Colins problem interested me because I had, at that time, under my care a large number of men who could possibly suffer the same fate. This one was sufficiently arguable to blaze a trail for the rest. The first thing to be done was to make him one of mine by operating on him. This created a certain bond between my patients and myself. Thereafter we moved together.
There are times in life when an approach through the usual channels is sufficient to drive a way through rules and regulations. Here it was impossible, for no Civil Servant would dare to break Kings Regulations. These would have to be altered before this problem could really be solved. Creating a precedent with a cast-iron case at a very high level seemed to me the best approach.
Three months later Colin was back in the F.A.A. He was probably the first man ever to return to service drawing a pension for the very injury which had caused his invaliding.
His mood of bitterness did not last long. He knew that the road was now clear and he had opened it for others to bring about an alteration in Kings Regulations. One by one he satisfied his ambitions, first to fly, then to fly his beloved Spitfires, then to have what he still calls a bash. This bash was necessarily directed against Germany. But it did not mean entirely that. It meant proving that he was capable of achieving without legs exactly what his contemporaries could achieve with them. By the conquest of his own disability, he turned defeat into victory. How magnificently he has succeeded is described in a deadly honest and absorbing account of his life appropriately called Best Foot Forward . He pulls no punches and spares neither himself nor his enemies. He asks no quarter nor does he give it. He whacks his way to the front row with gusto and there he stands today. He no longer balances himself carefully and warily on his tin legs but stands sturdily upright, sure of himself.
Whenever I see him stumping towards me with that stiff outward throw of the legs from the hips and the slight forward lean of the body, his eyes looking eagerly ahead and a grin on his face, my heart gives a quick warm jump. This man has made his world and it belongs to him. How he did it will prove an inspiration to those who read his story. It is a great story.
Introduction
If you talk to surviving aircrew from the Second World War, many will not accept that they were brave men, invariably remarking that they were only doing their job. However, theirs was no ordinary job; their workplace was the sky, their tools were guns and bombs, their competitors a skilful and determined enemy.
Even learning their trade could prove fatal, as the numbers who died during training starkly reveal dangers that Colin Hodgkinson would experience first-hand. In Bomber Command alone, for example, between 1939 and 1945 there were 8,305 aircrew killed in training flights or on non-operational flying duties.

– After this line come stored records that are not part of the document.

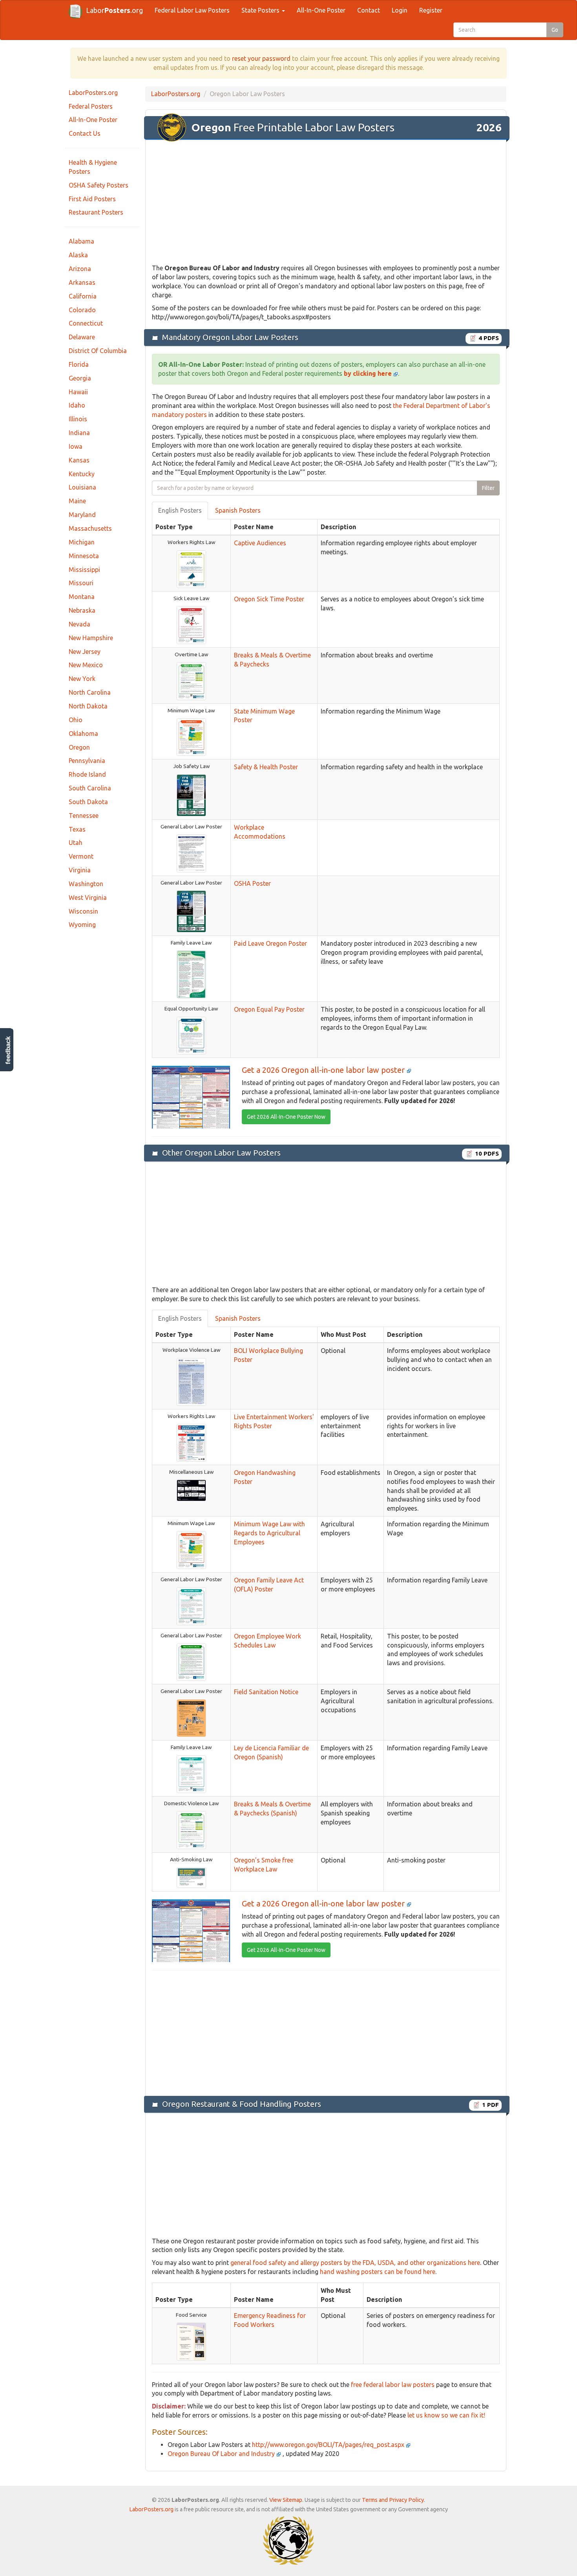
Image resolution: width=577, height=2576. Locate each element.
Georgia (80, 378)
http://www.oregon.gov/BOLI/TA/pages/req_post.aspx (329, 2444)
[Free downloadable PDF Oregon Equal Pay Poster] (191, 1035)
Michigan (82, 542)
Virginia (80, 870)
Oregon (79, 747)
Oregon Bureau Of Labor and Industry (222, 2453)
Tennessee (84, 815)
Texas (77, 829)
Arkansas (82, 282)
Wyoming (82, 924)
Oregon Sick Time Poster (269, 599)
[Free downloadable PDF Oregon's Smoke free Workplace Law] (191, 1877)
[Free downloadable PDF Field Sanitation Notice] (191, 1718)
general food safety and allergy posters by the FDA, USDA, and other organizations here (355, 2262)
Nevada (79, 624)
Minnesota (84, 555)
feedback (8, 1050)
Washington (86, 883)
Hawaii (78, 391)
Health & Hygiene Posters (93, 167)
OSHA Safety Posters (98, 185)
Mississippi (84, 569)
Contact (368, 10)
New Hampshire (91, 637)
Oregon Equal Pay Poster (269, 1009)
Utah (75, 842)
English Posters (180, 510)
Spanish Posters (238, 510)
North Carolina (90, 692)
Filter (488, 488)
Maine (77, 500)
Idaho (77, 405)
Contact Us (84, 133)
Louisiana (82, 487)
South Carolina (90, 788)
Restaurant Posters (96, 212)
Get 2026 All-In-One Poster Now (286, 1117)
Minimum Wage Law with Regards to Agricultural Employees (269, 1533)
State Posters (261, 10)
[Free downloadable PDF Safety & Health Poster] (191, 795)
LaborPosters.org (93, 92)
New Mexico (86, 664)
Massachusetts (90, 528)
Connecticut (86, 323)
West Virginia (88, 897)
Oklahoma (83, 733)
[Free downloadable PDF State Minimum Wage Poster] (191, 737)
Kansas (79, 460)
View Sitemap (285, 2500)
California (83, 296)
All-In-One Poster (321, 10)
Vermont (81, 856)
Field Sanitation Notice (266, 1691)
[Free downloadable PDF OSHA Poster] (191, 911)
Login (399, 10)
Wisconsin (83, 911)
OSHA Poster (252, 883)
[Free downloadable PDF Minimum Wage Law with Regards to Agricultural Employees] (191, 1549)
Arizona (80, 268)
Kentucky (82, 473)
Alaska (78, 255)
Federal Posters (91, 106)
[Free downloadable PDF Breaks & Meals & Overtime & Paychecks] (191, 680)
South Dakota (88, 801)
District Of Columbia (98, 350)
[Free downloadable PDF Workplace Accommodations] (191, 853)
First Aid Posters (92, 198)
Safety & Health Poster (266, 766)
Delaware (82, 336)
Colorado (82, 309)
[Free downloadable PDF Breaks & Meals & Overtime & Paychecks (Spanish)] (191, 1829)
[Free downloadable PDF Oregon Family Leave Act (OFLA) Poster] (191, 1605)
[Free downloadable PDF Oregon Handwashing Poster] (191, 1490)
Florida (79, 364)
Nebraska (82, 610)
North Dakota (88, 706)
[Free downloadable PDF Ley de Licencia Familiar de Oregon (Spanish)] (191, 1773)
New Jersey (84, 651)
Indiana (79, 432)
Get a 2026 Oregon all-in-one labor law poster (324, 1069)
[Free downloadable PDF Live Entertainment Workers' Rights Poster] (191, 1442)
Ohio (75, 719)
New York (82, 678)
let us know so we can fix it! (446, 2415)
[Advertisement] (326, 202)
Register (430, 10)
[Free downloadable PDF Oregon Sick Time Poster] (191, 624)
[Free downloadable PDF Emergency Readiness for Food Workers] (191, 2341)
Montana (82, 596)
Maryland (82, 514)
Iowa (75, 446)
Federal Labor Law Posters (192, 10)
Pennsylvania (87, 760)
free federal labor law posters (393, 2384)
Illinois (78, 418)
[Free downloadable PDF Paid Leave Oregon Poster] (191, 974)
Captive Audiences (260, 542)
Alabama (81, 241)
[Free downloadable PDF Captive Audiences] (191, 568)
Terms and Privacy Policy (393, 2500)
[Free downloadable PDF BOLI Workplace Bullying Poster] (191, 1381)
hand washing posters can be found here (377, 2271)
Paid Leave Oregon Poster (270, 943)
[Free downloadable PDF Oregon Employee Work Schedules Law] (191, 1661)
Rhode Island (87, 774)
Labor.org (114, 10)
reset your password (261, 58)
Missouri (81, 582)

Just getting to grips with flying, in the unnatural environment of the sky in a cramped and sometimes unreliable machine, required an unusual degree of courage. Having mastered the skills, and overcome the fears of flying, the men would then be despatched to face flak, fighters and the ever-present risk of mechanical failure. Theirs, indeed, was no ordinary job.
For a fully-fit, strong and intelligent young man, flying and fighting in the air in the Second World War was an immense physical and mental challenge. But a few remarkable individuals battled not just the environment and the enemy, but also disability.